Existence construction is self-contained with no reduction to inputs

full rationale

The paper's central result is an explicit construction of a differentiable convex potential in R^2 for which the Nesterov ODE trajectory converges pointwise to the minimizer yet has infinite arc length. This is established directly by verifying the properties of the constructed function against the ODE definition, without any fitted parameters, self-referential definitions, or load-bearing self-citations that would make the claim tautological. Background citations to prior point-convergence results are external and non-circular; the new negative result on rectifiability stands independently.

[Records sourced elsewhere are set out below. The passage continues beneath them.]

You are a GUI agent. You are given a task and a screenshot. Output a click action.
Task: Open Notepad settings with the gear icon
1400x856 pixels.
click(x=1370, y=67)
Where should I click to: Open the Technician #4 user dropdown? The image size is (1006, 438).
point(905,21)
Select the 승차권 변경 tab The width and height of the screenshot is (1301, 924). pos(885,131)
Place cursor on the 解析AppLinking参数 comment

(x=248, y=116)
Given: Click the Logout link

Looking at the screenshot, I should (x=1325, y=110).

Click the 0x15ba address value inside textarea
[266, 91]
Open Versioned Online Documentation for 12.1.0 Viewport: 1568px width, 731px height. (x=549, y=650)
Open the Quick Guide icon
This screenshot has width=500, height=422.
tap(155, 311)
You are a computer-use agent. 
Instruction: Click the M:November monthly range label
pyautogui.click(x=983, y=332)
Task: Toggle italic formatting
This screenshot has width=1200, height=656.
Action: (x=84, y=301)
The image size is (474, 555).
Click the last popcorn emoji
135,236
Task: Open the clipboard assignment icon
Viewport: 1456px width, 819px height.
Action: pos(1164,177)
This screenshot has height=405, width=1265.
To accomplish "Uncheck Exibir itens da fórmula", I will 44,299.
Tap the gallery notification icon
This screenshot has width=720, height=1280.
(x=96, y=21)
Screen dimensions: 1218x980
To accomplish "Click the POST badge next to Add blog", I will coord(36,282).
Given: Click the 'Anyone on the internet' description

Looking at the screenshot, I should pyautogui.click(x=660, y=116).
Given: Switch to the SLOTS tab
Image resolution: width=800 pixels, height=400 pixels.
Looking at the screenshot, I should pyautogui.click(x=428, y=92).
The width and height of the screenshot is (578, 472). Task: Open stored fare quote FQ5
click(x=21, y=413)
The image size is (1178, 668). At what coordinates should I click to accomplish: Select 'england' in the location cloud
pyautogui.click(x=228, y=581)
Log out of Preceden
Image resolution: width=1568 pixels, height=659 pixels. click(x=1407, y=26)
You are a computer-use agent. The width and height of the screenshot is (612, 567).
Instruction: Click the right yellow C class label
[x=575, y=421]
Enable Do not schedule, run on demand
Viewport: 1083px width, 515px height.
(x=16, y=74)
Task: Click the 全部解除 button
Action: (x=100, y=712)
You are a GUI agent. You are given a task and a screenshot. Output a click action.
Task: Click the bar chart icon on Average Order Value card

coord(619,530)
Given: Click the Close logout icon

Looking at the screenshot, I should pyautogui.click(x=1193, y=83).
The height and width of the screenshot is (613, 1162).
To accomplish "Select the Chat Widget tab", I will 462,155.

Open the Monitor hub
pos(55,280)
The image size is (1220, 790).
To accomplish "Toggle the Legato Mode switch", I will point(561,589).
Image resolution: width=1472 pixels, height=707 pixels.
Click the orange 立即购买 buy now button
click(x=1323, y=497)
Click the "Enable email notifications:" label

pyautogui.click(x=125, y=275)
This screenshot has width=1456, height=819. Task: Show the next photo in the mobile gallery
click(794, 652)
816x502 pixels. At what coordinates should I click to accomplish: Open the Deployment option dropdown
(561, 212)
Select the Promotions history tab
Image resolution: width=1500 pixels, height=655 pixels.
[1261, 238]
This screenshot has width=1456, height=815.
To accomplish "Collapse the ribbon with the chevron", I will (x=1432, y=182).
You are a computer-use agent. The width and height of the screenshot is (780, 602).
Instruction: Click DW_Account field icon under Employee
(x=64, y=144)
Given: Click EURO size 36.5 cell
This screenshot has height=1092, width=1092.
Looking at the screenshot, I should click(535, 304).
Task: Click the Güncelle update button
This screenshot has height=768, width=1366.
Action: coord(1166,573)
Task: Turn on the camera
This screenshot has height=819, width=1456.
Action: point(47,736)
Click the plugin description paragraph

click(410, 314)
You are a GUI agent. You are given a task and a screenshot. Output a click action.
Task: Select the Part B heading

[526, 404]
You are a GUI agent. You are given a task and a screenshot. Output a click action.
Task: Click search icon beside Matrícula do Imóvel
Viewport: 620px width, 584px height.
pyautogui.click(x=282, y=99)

Axiom & Free-Parameter Ledger

0 free parameters · 1 axioms · 0 invented entities

The result depends on the existence of one specially chosen convex function whose properties are asserted by construction; no free parameters, new entities, or nonstandard axioms are introduced beyond ordinary convex analysis and ODE theory.

axioms (1)
  • domain assumption The Nesterov ODE is well-posed and the flow converges pointwise for the constructed potential.
    Required for the trajectory to be defined and to reach the minimizer.

pith-pipeline@v0.9.0 · 5388 in / 1086 out tokens · 59865 ms · 2026-05-10T18:19:36.171420+00:00 · methodology

discussion (0)

Sign in with ORCID, Apple, or X to comment. Anyone can read and Pith papers without signing in.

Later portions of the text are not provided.